Reuther observes that the French colonial administration in Dahomey faced a labyrinth of dilemma about the institution of marriage in Dahomey which by extension they concluded that marriage in West Africa often functioned as a cover for slave trafficking (104–05). This is a questionable claim that feeds into the colonial narrative of the time to reduce the relevance of indigenous African institutions during colonialism, but Reuther hesitates to argue this.
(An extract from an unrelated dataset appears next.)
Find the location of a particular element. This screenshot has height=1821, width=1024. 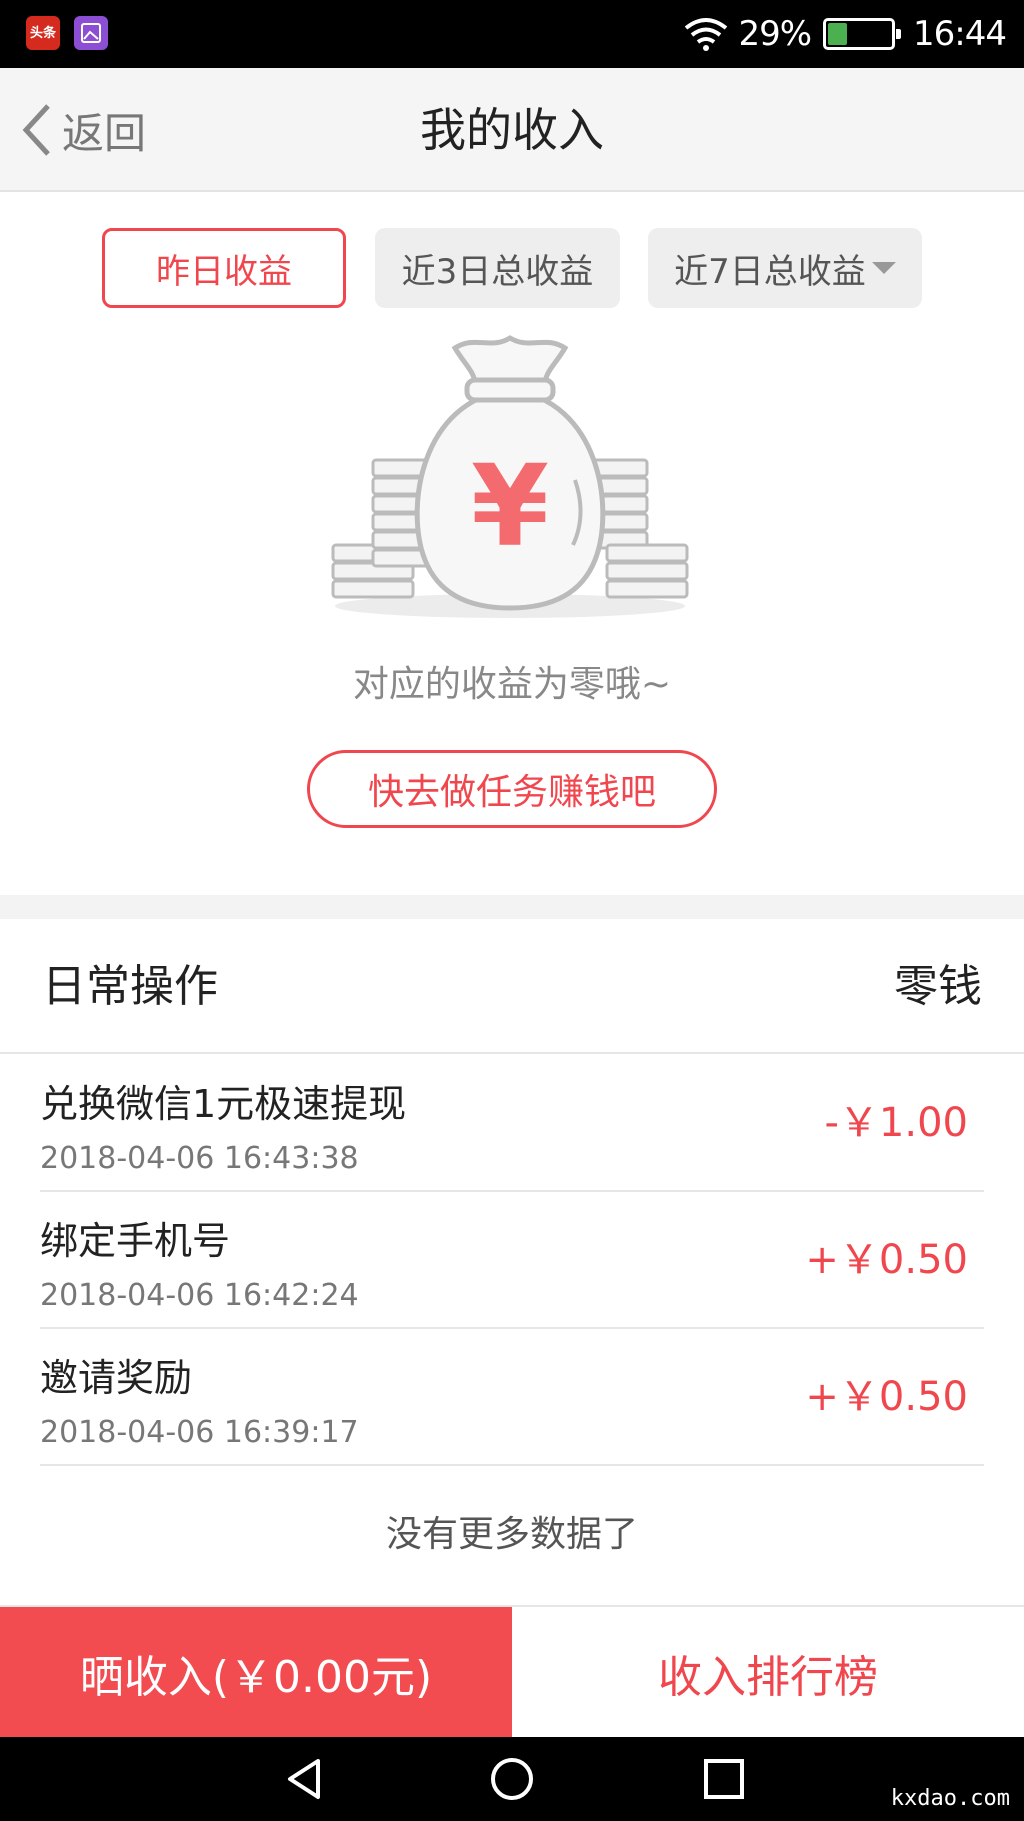

record-time: 2018-04-06 16:39:17 is located at coordinates (200, 1432).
While the claim underscores the vulnerability of girls like Houmé, who was abducted and pawned (in Chapter Five), the defilement of Akouéle in 1929 (Chapter Six) or the disappearance of Télé in 1936 (Chapter Seven), it also risks collapsing complex marriage practices in West Africa into a single colonial narrative of exploitation.

Overall, The Bonds of Kinship in Dahomey powerfully centers girls as historical actors in Dahomey through the eighteenth and twentieth centuries. Yet Reuther’s reliance on fragmented archives and speculative reconstruction invites careful reading and invites us to think about gender, African studies in colonial and precolonial civilizations, as well as ethnographic reportage of history when existing documentation is insufficient.